■ Source document
On 19 August 2014, in the Holburn Hotel, Caithness Shinty Club held its inaugural general meeting and constituted the club for the first time. Since then the club has secured sponsorship deals with Ashley Ann Ltd, the Holburn Hotel and Scrabster Seafoods.

On Saturday 4 October 2014, Caithness defeated a Sutherland select side 4–3 to regain the Kenny "Nostie" MacLeod cup This was also a significant day as the Caithness starting line up all trained and resided in Caithness. The scorers for Caithness were Angus Thorburn x2, Chris Sinclair and Darren Douglas.

Caithness Shinty Club held its first club 6's tournament in November, 2014. Three teams entered, East Caithness, Thurso and West Caithness. Thurso came out victors, winning both their matches, East Caithness were runners-up.

Caithness Shinty Club secured a grant from Dounreay Site Restoration Limited which will assist in the procurement of equipment.

== 2015 ==

The club held its first New Year's Day beach shinty match in Thurso.

On 24 January, Caithness succumbed to a 4–2 friendly defeat to Kinlochbervie Camanachd Club at Naver Park, Thurso. The match was played despite 2–3 inches of snow.

Caithness travelled to Inverness to meet Inverness Shinty Club in a friendly on 21 February.

Caithness entered the Strathdearn Cup for the first time and received a home draw against Beauly Shinty Club, they succumbed 6–1 in a gritty performance. Luke Merchant scored the club's first ever senior goal.

== Future plans ==

The club aimed to enter the National league set up in 2017, thus completing the journey from non-league level to senior level. The club also plans to establish a Women's team. However, whilst it is still expected that Caithness will join the leagues, the long term viability of shinty in the area was put under threat by the possible destruction of the club's park, the only proper-sized area for shinty in the region, for a four lane athletics track.

However, the club secured a park in association with the local rugby club and while this augured well for future plans, a lack of player commitment resulted in the club still only competing in the cups in 2017.

In 2018, Caithness only competed in a couple of sixes tournaments.

[Recorded data]
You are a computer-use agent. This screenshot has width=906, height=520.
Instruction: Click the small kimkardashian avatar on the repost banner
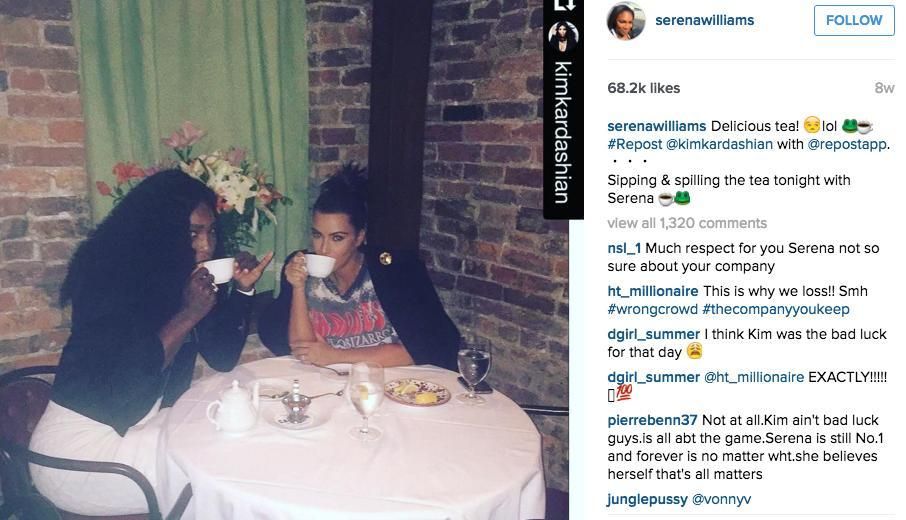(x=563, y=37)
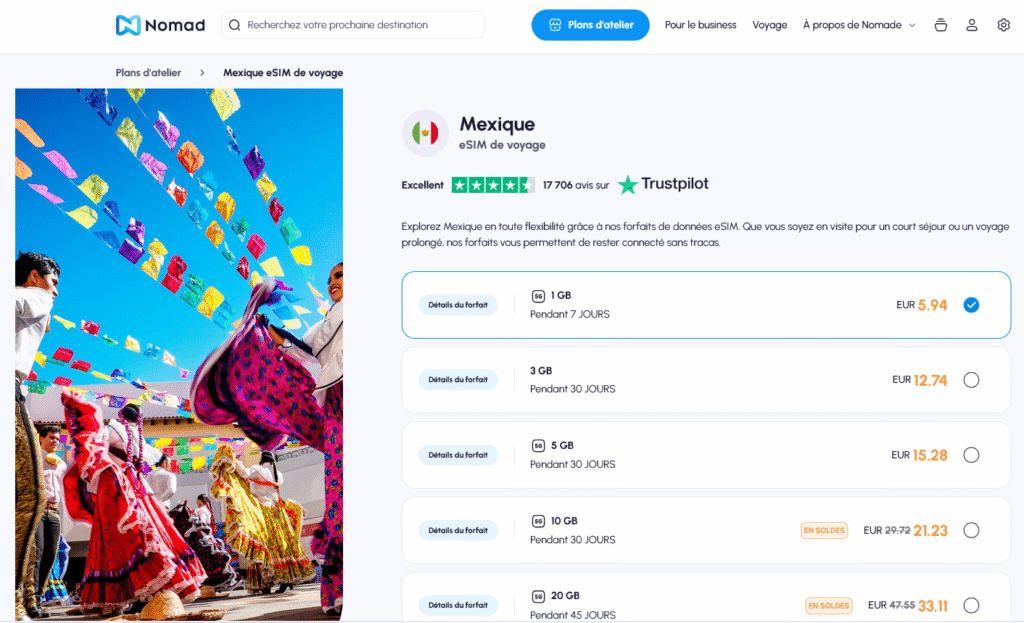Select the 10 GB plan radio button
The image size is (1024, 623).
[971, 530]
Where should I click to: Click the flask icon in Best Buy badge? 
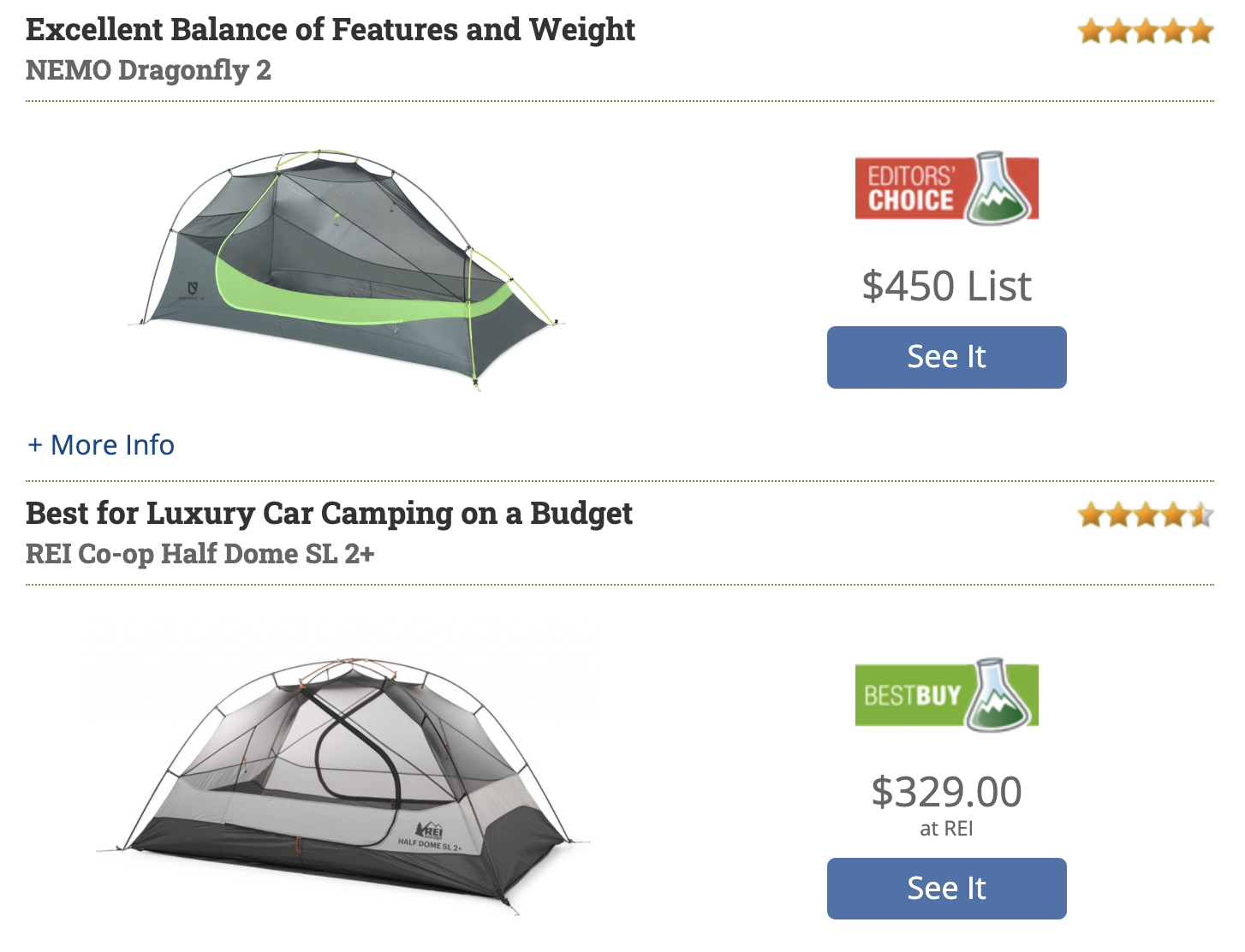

■ Exercise objective
According to the Caithness Shinty Club history, who scored the club's first ever senior goal?

■ Response
Luke Merchant